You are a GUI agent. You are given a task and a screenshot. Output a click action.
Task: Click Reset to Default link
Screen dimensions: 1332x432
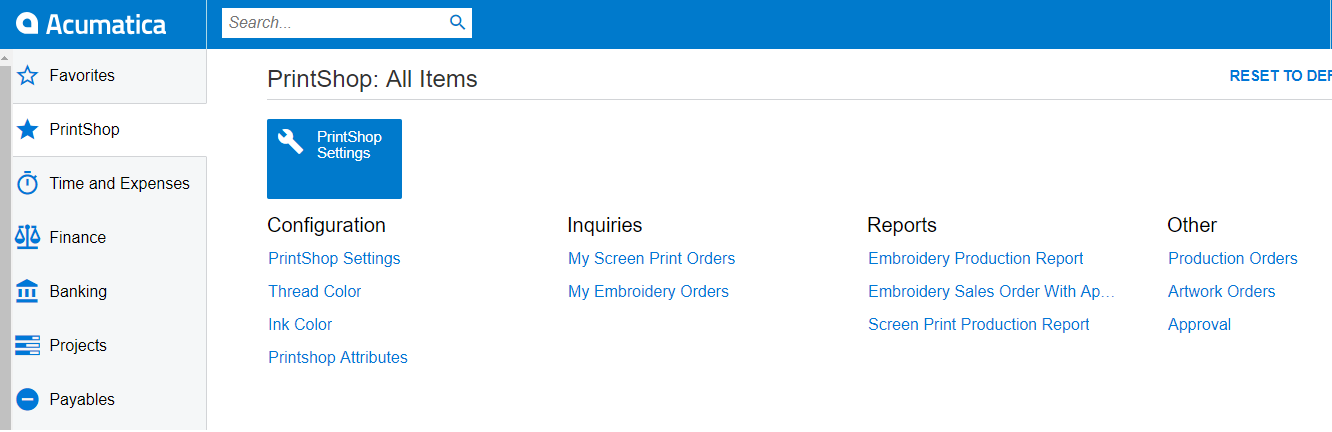(x=1280, y=76)
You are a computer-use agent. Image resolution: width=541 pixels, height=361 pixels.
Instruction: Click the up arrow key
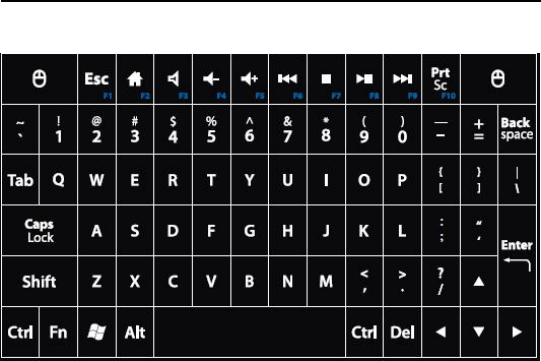click(x=479, y=281)
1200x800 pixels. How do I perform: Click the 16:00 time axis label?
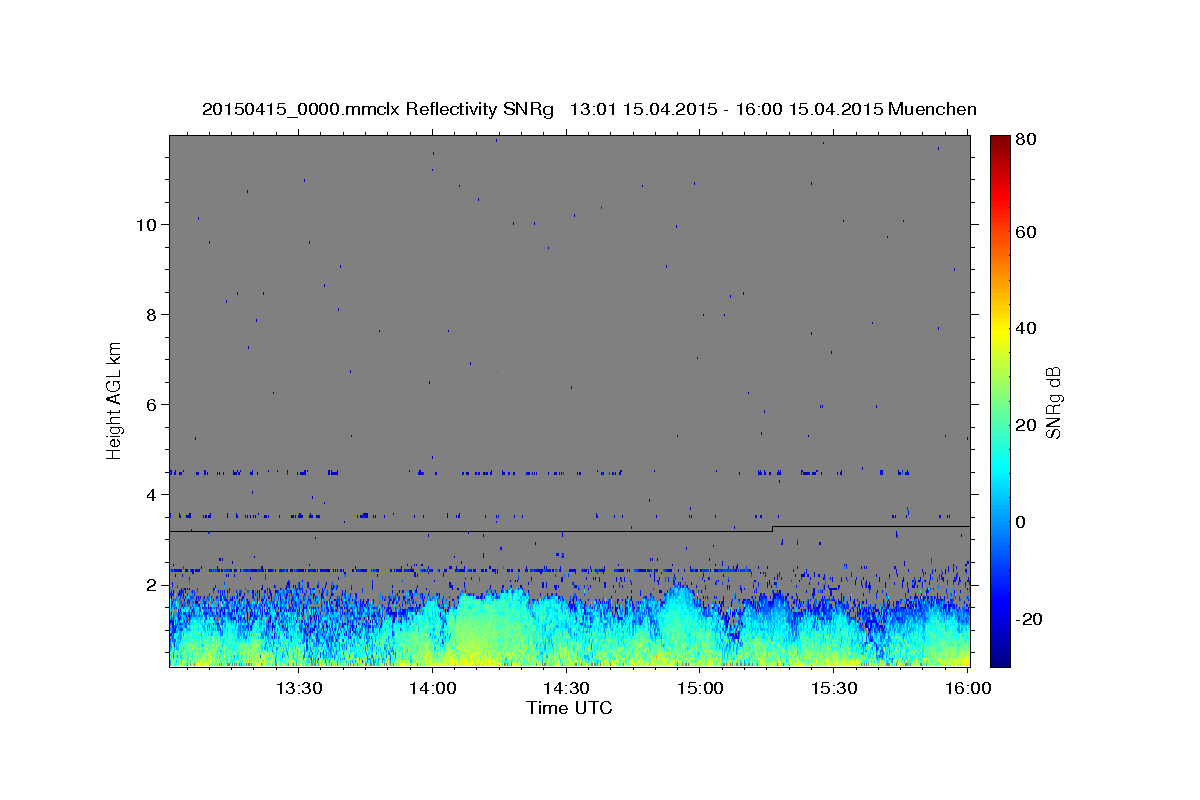click(x=967, y=688)
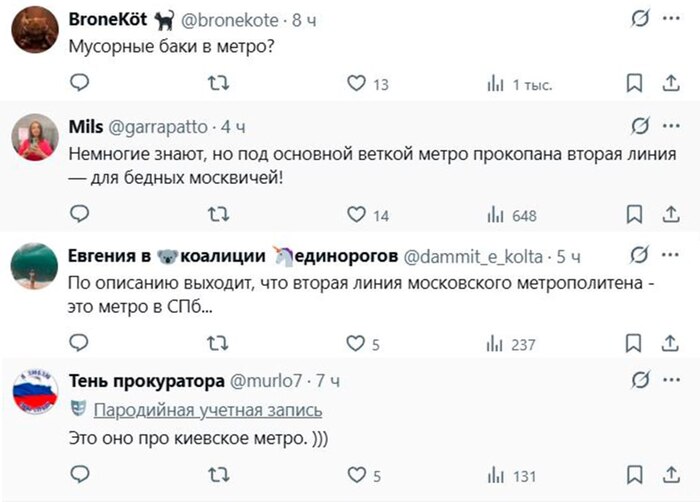This screenshot has width=700, height=502.
Task: Reply to BroneKöt's tweet
Action: point(80,84)
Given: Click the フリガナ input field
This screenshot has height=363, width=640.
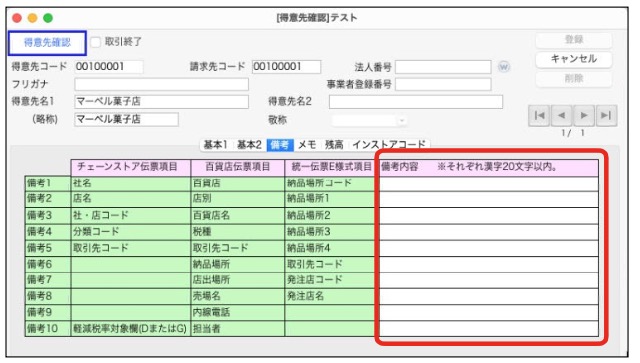Looking at the screenshot, I should pyautogui.click(x=161, y=85).
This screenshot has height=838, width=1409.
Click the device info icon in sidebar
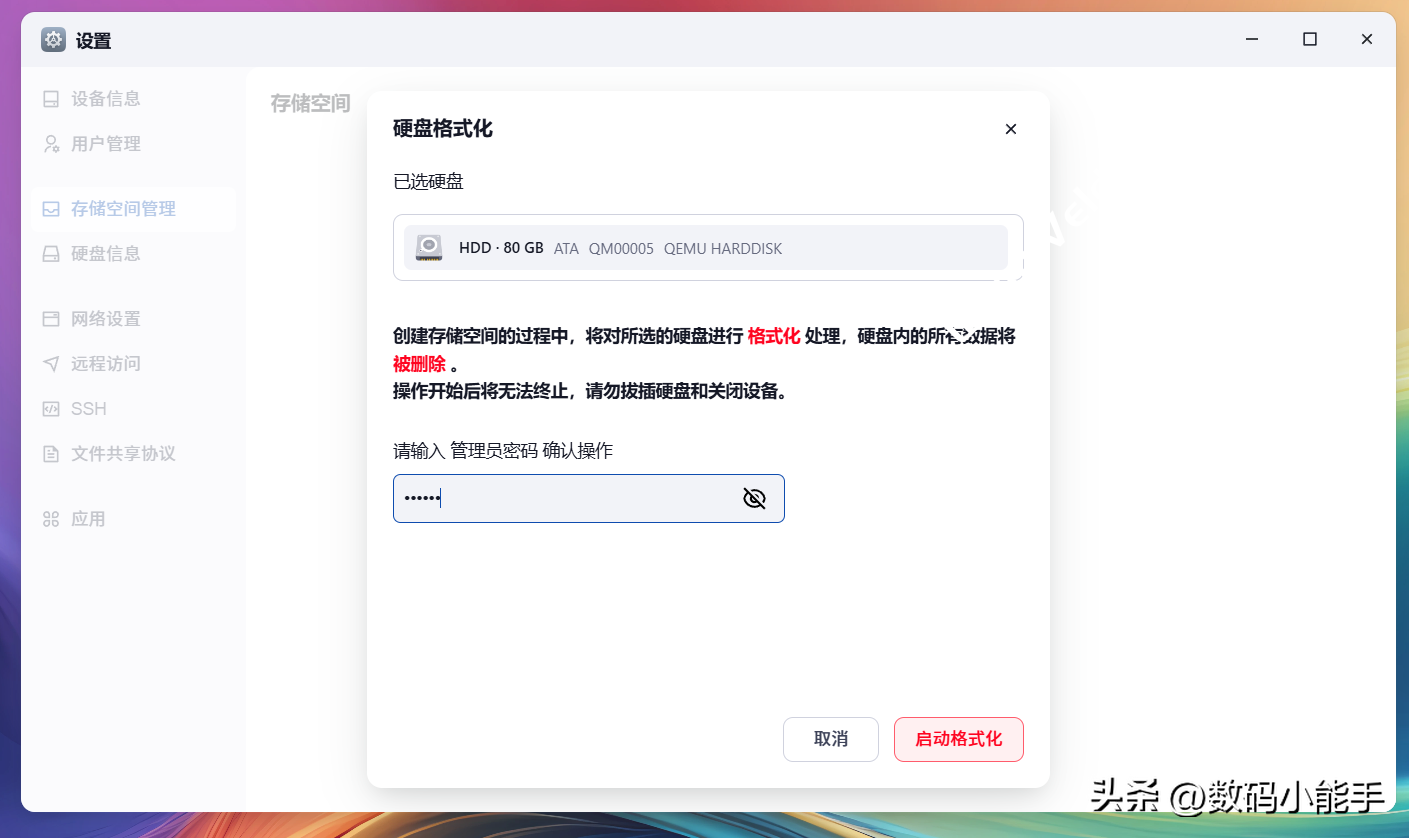(51, 99)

□ □ □ □ □

--- ACTIVITY ---
Copy each line above that contains the word "agent".

--- OUTPUT ---
You are a GUI agent. You are given a task and a screenshot. Output a click action.
You are a computer-use agent. Image resolution: width=541 pixels, height=361 pixels.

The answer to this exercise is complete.